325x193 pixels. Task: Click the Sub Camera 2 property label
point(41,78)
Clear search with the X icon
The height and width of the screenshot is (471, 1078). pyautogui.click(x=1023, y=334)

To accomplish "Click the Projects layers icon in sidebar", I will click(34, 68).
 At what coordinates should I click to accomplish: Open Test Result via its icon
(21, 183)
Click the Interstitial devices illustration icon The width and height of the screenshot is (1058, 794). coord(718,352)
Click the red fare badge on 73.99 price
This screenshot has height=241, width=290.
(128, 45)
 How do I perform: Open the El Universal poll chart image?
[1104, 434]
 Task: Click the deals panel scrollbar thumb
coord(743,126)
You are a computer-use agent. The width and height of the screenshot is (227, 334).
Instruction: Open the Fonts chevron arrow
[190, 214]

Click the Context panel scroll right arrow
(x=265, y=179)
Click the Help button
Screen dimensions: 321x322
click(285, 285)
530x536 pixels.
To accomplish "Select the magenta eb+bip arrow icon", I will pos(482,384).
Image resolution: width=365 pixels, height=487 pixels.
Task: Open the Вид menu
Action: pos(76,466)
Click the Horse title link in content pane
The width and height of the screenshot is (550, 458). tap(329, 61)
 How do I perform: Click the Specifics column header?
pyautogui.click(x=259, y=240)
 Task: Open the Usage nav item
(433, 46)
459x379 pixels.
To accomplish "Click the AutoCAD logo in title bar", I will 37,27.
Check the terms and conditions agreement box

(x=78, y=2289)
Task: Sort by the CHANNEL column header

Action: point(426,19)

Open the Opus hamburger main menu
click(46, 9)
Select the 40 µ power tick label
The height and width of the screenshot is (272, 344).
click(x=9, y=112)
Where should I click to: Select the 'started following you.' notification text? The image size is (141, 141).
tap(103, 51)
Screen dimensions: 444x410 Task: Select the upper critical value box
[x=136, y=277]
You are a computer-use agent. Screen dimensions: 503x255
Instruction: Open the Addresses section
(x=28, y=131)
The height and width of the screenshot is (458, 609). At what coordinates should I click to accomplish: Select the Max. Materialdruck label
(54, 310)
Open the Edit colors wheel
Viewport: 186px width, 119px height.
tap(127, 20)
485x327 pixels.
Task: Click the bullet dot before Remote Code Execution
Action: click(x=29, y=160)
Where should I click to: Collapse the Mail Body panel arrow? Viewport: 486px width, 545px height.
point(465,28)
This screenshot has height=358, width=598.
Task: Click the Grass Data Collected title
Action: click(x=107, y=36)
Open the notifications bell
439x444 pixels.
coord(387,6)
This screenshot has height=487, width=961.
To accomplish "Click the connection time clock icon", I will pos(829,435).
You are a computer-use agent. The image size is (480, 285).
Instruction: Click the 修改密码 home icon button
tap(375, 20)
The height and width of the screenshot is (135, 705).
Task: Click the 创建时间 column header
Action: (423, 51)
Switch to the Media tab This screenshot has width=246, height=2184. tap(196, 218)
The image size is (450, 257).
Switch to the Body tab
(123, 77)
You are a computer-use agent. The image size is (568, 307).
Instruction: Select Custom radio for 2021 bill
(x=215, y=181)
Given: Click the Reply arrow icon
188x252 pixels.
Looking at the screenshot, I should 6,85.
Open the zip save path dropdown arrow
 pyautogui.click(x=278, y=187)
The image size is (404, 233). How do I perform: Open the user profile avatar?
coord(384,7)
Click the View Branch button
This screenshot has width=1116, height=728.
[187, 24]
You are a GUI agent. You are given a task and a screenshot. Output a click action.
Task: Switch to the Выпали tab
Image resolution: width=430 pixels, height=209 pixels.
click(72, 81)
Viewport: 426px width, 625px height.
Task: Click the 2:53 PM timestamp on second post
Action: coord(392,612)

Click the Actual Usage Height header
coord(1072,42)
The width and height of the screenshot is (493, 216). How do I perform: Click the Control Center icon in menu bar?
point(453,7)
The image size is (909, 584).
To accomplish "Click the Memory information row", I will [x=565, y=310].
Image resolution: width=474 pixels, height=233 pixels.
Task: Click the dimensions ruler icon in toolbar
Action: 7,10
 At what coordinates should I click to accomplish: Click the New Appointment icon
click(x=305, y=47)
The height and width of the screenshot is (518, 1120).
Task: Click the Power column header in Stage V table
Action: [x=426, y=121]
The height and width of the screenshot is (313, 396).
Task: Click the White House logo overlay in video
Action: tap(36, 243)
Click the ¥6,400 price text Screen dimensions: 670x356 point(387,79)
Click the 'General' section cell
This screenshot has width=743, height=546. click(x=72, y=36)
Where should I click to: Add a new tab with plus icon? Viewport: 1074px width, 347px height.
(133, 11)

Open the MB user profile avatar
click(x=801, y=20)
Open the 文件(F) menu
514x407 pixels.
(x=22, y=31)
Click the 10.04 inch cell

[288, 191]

____

YOUR OBJECTIVE: Repeat the material word for word, with no line missing.

ANSWER:
325x193 pixels. Task: Click the Sub Camera 2 property label
point(41,78)
Clear search with the X icon
The height and width of the screenshot is (471, 1078). pyautogui.click(x=1023, y=334)

To accomplish "Click the Projects layers icon in sidebar", I will click(34, 68).
 At what coordinates should I click to accomplish: Open Test Result via its icon
(21, 183)
Click the Interstitial devices illustration icon The width and height of the screenshot is (1058, 794). coord(718,352)
Click the red fare badge on 73.99 price
This screenshot has height=241, width=290.
(128, 45)
 How do I perform: Open the El Universal poll chart image?
[1104, 434]
 Task: Click the deals panel scrollbar thumb
coord(743,126)
You are a computer-use agent. The width and height of the screenshot is (227, 334).
Instruction: Open the Fonts chevron arrow
[190, 214]

Click the Context panel scroll right arrow
(x=265, y=179)
Click the Help button
Screen dimensions: 321x322
click(285, 285)
530x536 pixels.
To accomplish "Select the magenta eb+bip arrow icon", I will pos(482,384).
Image resolution: width=365 pixels, height=487 pixels.
Task: Open the Вид menu
Action: pos(76,466)
Click the Horse title link in content pane
The width and height of the screenshot is (550, 458). tap(329, 61)
 How do I perform: Click the Specifics column header?
pyautogui.click(x=259, y=240)
 Task: Open the Usage nav item
(433, 46)
459x379 pixels.
To accomplish "Click the AutoCAD logo in title bar", I will 37,27.
Check the terms and conditions agreement box

(x=78, y=2289)
Task: Sort by the CHANNEL column header

Action: point(426,19)

Open the Opus hamburger main menu
click(46, 9)
Select the 40 µ power tick label
The height and width of the screenshot is (272, 344).
click(x=9, y=112)
Where should I click to: Select the 'started following you.' notification text? The image size is (141, 141).
tap(103, 51)
Screen dimensions: 444x410 Task: Select the upper critical value box
[x=136, y=277]
You are a computer-use agent. Screen dimensions: 503x255
Instruction: Open the Addresses section
(x=28, y=131)
The height and width of the screenshot is (458, 609). At what coordinates should I click to accomplish: Select the Max. Materialdruck label
(54, 310)
Open the Edit colors wheel
Viewport: 186px width, 119px height.
tap(127, 20)
485x327 pixels.
Task: Click the bullet dot before Remote Code Execution
Action: click(x=29, y=160)
Where should I click to: Collapse the Mail Body panel arrow? Viewport: 486px width, 545px height.
point(465,28)
This screenshot has height=358, width=598.
Task: Click the Grass Data Collected title
Action: click(x=107, y=36)
Open the notifications bell
439x444 pixels.
coord(387,6)
This screenshot has height=487, width=961.
To accomplish "Click the connection time clock icon", I will pos(829,435).
You are a computer-use agent. The image size is (480, 285).
Instruction: Click the 修改密码 home icon button
tap(375, 20)
The height and width of the screenshot is (135, 705).
Task: Click the 创建时间 column header
Action: (423, 51)
Switch to the Media tab This screenshot has width=246, height=2184. tap(196, 218)
The image size is (450, 257).
Switch to the Body tab
(123, 77)
You are a computer-use agent. The image size is (568, 307).
Instruction: Select Custom radio for 2021 bill
(x=215, y=181)
Given: Click the Reply arrow icon
188x252 pixels.
Looking at the screenshot, I should 6,85.
Open the zip save path dropdown arrow
 pyautogui.click(x=278, y=187)
The image size is (404, 233). How do I perform: Open the user profile avatar?
coord(384,7)
Click the View Branch button
This screenshot has width=1116, height=728.
[187, 24]
You are a GUI agent. You are given a task and a screenshot. Output a click action.
Task: Switch to the Выпали tab
Image resolution: width=430 pixels, height=209 pixels.
click(72, 81)
Viewport: 426px width, 625px height.
Task: Click the 2:53 PM timestamp on second post
Action: coord(392,612)

Click the Actual Usage Height header
coord(1072,42)
The width and height of the screenshot is (493, 216). How do I perform: Click the Control Center icon in menu bar?
point(453,7)
The image size is (909, 584).
To accomplish "Click the Memory information row", I will [x=565, y=310].
Image resolution: width=474 pixels, height=233 pixels.
Task: Click the dimensions ruler icon in toolbar
Action: 7,10
 At what coordinates should I click to accomplish: Click the New Appointment icon
click(x=305, y=47)
The height and width of the screenshot is (518, 1120).
Task: Click the Power column header in Stage V table
Action: [x=426, y=121]
The height and width of the screenshot is (313, 396).
Task: Click the White House logo overlay in video
Action: tap(36, 243)
Click the ¥6,400 price text Screen dimensions: 670x356 point(387,79)
Click the 'General' section cell
This screenshot has width=743, height=546. click(x=72, y=36)
Where should I click to: Add a new tab with plus icon? Viewport: 1074px width, 347px height.
(133, 11)

Open the MB user profile avatar
click(x=801, y=20)
Open the 文件(F) menu
514x407 pixels.
(x=22, y=31)
Click the 10.04 inch cell

[288, 191]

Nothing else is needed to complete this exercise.